● INSTRUCTIONS TO FOLLOW:
I would like every line of the records below that contains the word "header" copied.

● STORED DATA:
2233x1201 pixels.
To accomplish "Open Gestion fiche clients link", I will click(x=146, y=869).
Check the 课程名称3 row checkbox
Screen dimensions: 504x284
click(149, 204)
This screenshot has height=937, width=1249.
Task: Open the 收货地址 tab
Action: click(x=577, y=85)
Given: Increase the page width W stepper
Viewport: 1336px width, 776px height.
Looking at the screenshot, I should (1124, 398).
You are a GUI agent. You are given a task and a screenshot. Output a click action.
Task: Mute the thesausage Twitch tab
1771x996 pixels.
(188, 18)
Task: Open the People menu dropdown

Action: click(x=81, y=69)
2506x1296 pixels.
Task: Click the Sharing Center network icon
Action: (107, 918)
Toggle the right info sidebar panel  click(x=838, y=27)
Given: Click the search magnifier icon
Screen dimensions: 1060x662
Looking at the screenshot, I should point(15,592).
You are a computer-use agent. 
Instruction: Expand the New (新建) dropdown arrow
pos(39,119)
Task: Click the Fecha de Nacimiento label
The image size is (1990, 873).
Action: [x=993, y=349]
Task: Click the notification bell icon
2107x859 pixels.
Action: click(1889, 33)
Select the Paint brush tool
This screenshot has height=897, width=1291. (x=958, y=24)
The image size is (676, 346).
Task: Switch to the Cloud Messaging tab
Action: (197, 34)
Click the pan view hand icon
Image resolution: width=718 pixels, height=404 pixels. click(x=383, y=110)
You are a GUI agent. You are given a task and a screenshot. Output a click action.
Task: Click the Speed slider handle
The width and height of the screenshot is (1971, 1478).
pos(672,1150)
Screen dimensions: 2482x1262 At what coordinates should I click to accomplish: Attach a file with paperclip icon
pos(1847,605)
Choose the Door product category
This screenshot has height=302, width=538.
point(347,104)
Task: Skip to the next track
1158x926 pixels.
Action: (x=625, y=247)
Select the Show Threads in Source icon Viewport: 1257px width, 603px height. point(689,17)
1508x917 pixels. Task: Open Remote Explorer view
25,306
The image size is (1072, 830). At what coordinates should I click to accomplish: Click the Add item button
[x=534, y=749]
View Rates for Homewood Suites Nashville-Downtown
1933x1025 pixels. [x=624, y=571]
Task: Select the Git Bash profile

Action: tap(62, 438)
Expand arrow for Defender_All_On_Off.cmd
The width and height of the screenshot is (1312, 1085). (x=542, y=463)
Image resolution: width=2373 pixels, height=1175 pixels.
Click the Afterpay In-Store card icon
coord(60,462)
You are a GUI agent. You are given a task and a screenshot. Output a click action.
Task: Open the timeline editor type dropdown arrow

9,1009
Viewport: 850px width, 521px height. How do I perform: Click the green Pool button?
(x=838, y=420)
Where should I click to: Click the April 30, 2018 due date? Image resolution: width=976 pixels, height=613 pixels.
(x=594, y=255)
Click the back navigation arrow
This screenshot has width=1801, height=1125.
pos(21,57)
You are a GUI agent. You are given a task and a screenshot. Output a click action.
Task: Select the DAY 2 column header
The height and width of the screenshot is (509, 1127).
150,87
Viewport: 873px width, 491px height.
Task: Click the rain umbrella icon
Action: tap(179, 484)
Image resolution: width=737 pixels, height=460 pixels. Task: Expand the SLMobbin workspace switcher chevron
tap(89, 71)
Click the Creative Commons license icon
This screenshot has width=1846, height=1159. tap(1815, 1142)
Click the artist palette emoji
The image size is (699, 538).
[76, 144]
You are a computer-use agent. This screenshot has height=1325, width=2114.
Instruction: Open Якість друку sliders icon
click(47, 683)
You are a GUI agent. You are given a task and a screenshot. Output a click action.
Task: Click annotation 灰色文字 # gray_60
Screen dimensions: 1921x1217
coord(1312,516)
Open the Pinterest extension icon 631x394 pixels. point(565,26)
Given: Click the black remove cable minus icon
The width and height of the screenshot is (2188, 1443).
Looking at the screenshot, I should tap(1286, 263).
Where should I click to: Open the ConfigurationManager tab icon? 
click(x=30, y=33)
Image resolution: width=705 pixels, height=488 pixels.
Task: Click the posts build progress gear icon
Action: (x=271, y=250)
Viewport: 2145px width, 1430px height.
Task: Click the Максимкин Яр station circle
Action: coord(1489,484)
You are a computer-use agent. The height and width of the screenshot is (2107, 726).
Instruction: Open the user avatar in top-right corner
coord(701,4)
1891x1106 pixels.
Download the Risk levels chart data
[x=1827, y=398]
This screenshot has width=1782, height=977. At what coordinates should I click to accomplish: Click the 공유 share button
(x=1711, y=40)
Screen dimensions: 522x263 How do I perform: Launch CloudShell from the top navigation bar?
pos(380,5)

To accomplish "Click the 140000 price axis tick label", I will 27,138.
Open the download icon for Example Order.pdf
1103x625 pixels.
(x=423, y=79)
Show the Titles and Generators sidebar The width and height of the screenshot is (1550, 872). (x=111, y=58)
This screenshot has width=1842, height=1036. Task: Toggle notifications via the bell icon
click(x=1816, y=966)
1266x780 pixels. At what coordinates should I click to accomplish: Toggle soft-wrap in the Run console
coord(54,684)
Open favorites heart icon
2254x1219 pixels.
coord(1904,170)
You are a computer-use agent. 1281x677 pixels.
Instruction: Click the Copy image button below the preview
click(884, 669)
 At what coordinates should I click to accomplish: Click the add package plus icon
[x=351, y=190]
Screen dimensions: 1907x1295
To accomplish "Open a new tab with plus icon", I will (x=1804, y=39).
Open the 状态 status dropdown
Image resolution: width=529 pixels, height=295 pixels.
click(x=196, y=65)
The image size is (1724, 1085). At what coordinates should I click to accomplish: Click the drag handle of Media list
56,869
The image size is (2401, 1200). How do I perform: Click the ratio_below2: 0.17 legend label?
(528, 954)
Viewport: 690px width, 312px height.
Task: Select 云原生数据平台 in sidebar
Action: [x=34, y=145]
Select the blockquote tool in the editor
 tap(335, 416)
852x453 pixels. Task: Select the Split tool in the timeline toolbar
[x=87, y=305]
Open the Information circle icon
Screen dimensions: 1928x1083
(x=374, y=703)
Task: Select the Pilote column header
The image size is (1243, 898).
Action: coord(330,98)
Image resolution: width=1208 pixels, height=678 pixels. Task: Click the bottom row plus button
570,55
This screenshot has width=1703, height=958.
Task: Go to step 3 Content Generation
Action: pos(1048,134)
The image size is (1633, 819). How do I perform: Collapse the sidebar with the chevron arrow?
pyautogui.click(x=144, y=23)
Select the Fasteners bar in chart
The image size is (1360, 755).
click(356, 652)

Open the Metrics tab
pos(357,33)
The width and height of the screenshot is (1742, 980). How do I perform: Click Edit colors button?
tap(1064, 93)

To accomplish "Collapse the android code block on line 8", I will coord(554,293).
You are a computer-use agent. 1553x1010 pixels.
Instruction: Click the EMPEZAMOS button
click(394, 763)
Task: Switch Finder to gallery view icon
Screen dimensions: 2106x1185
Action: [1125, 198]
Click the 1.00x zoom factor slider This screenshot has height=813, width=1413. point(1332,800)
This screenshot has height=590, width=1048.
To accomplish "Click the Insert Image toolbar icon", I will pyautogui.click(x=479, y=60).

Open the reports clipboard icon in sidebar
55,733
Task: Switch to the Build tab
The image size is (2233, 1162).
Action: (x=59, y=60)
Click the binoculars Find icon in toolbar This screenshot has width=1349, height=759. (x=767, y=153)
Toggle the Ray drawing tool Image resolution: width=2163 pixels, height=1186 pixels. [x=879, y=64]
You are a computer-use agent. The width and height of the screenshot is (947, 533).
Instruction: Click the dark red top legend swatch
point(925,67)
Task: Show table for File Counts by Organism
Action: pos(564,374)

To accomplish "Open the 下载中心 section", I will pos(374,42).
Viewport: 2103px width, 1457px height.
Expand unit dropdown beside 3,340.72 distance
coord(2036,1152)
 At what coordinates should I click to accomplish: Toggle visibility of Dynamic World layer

● FINISHED EXERCISE:
Task: Select the DAY 2 column header
Task: Select the Pilote column header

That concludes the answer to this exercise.